Doing the CPA would do the government good, says Sir Jeremy Beecham

I would like to throw down a challenge to all central government departments and their many national and regional agencies. Why not try the comprehensive performance assessment for size?

Since the Audit Commission embarked upon the first CPA exercise, councils have endured 12 months of form-filling and inspections. We have settled arguments over category listing - let's not the mourn the loss of the appalling labels 'coasting' and 'striving' - and learned lessons from the courageous councils that took the challenge of being pilot areas.

We could say CPA has been a valuable experience. Many councils would admit they have learned a lot, particularly from self-assessment. But the burdensome and frustrating inspection visits often seemed less useful. In most cases, CPA does show what we know already to be true - councils are mostly doing a good job. And where they are not, they are working very hard to improve.

The process will be valuable because, after much lobbying by the LGA, the government has agreed significant freedoms for top-performing councils with the promise of less regulation and less inspection in the future.

The LGA will continue to fight for more freedoms for all councils in the future. We want all councils to be able to address the real needs of their communities all the time, instead of having to answer the latest call of central government's newest initiatives in order to win more funds.

There is a clear argument to give some of the councils who need to improve more freedoms. It will enable them to spend more time addressing their communities' needs and improving services, instead of writing plans which often no one reads.

The LGA has worked hard to ensure the process has been as fair and as sensible as possible.
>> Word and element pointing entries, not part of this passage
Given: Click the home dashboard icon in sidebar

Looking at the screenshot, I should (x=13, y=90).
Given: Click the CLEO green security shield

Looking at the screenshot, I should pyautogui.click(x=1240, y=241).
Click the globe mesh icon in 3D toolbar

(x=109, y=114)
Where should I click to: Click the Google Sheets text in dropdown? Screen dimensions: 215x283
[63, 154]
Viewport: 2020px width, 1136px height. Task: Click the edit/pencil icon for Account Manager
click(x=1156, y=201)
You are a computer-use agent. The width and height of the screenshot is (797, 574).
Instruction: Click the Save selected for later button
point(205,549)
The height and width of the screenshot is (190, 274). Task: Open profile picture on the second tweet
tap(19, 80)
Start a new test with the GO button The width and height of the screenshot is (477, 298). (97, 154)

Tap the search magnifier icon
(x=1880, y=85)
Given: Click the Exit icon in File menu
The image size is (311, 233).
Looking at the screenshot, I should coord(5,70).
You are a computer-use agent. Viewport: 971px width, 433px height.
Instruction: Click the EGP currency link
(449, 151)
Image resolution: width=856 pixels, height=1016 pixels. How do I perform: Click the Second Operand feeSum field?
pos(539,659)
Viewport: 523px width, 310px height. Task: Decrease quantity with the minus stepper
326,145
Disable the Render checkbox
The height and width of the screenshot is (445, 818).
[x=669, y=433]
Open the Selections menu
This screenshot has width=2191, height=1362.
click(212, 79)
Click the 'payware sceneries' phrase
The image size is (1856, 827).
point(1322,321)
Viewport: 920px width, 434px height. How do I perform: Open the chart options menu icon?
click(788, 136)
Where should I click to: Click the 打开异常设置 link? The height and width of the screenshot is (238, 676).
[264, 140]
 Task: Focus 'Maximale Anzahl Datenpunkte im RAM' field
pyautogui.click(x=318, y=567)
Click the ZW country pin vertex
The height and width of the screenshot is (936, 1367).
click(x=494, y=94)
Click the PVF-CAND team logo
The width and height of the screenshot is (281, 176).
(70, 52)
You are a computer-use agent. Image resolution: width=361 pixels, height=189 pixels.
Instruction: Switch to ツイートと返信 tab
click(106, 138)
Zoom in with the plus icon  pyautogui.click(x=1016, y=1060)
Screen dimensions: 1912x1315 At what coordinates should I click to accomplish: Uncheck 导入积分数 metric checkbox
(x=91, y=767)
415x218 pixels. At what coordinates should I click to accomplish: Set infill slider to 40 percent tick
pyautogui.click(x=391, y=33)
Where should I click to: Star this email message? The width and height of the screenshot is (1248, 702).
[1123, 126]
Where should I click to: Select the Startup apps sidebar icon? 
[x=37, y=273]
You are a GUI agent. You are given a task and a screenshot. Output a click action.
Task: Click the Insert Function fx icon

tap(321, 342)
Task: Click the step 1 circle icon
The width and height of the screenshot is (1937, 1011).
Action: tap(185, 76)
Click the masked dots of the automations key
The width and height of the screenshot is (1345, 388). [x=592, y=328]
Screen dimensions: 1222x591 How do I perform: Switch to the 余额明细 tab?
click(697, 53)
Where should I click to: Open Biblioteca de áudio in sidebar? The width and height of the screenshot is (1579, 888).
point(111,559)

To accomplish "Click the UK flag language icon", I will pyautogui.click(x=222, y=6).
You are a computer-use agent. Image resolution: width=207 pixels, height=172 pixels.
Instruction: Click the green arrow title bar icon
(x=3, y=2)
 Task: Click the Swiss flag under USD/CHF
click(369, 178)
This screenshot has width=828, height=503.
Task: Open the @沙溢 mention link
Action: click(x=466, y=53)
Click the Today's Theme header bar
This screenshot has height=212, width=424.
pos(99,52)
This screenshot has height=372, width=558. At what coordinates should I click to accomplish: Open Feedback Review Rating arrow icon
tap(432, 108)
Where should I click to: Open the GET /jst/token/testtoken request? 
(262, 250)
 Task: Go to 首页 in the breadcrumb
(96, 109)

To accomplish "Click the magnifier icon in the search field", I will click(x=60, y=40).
The government will portray this exercise as a comprehensive and independent look at the effectiveness of councils. We hope that will be the view of the first councils participating. There will be some that feel it has not given them a fair outcome, due to methodology.

Local government has co-operated, offered itself up for further scrutiny and enabled a set of public facts and figures to be communicated to the wider world.

The final outcomes of this first round of CPA will not be without pain for some councils. The LGA is here to support them, whether they feel aggrieved at or have to face up to their need to improve, or both.

The next round of CPA will cover district councils. I urge the Audit Commission to listen carefully to the concerns being strongly expressed about the complex nature of their assessment proposals. Let's have something simple, clear and in proportion to the more modest resources available to these smaller councils.

Meanwhile, I believe it would be interesting for a number of government departments and agencies to undergo a similar exercise. They might find some self-examination, independent inspection and publication of findings would be a useful experience for them too. The LGA would be happy to nominate a team of experienced councillors and officers to join the inspection teams.